"Then," said Mac Strann, "I got to leave the buryin' to other men what
I'll hire. Me—I've got business on hand. Where did Barry run to?"
"He ain't run," cried Haw-Haw, choking with a strange emotion. "The fool—the damned fool!—is waiting right down here in O'Brien's bar for you to come. He's darin' you to come!"
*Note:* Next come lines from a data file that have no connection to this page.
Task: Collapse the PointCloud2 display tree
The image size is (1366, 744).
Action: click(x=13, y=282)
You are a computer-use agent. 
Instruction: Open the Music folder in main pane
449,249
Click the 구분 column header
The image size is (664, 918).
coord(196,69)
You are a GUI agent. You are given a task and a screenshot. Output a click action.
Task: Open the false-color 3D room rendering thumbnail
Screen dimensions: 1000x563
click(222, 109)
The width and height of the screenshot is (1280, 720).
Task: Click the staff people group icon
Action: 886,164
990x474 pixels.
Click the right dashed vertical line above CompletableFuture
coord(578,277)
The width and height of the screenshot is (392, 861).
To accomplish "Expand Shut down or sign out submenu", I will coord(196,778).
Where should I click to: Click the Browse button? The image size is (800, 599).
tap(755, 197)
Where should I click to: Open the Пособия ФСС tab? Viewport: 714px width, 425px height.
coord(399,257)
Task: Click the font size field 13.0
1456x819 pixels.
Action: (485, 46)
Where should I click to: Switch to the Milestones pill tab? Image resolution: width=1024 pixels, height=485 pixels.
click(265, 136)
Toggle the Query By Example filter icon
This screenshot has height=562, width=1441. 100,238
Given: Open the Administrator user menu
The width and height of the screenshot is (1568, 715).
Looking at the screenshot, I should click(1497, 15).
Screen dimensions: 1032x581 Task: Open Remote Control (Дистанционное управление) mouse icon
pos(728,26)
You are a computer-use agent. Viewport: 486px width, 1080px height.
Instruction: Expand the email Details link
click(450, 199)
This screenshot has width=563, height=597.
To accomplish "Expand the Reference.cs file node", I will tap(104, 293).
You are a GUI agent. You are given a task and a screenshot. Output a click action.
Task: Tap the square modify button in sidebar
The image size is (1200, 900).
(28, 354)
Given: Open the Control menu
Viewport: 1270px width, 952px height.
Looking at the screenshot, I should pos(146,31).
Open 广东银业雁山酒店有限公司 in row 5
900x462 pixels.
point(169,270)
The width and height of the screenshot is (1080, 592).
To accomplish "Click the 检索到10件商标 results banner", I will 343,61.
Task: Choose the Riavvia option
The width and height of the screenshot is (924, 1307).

Mac Strann made no answer. He cast a single glance at the peaceful face of Jerry, and then started for the door. Haw-Haw waited until the door closed; then he wound his arms about his body, writhed in an ecstasy of silent laughter, and followed with long, shambling strides.
CHAPTER XVII
BUCK MAKES HIS GET-AWAY
Straight from the room of the dead man, Fatty Matthews had hurried down to the bar, and there he stepped into the silence and found the battery of eyes all turned upon that calm figure at the end of the room. Upon this man he trotted, breathing hard, and his fat sides jostled up and down as he ran. According to Brownsville, there were only two things that could make Fatty run: a gun or the sight of a drink. But all maxims err. When he reached Barry he struck him on the shoulder with a heavy hand. That is, he struck at the shoulder, but as if the shadow of the falling hand carried a warning before it, at the same time that it dropped Barry swerved around in his chair. Not a hurried movement, but in some mysterious manner his shoulder was not in the way of the plump fist. It struck, instead, upon the back of the chair, and the marshal cursed bitterly.
"Stranger," he said hotly, "I got one thing to say: Jerry Strann has just died upstairs. In ten seconds Mac Strann will be down here lookin' for you!"
He stepped back, humming desperately to cover his wheezing, but Barry continued to braid the horsehair with deft fingers.
"I got a double knot that's kind of new," he said. "Want to watch me tie it?"
The deputy sheriff turned on the crowd.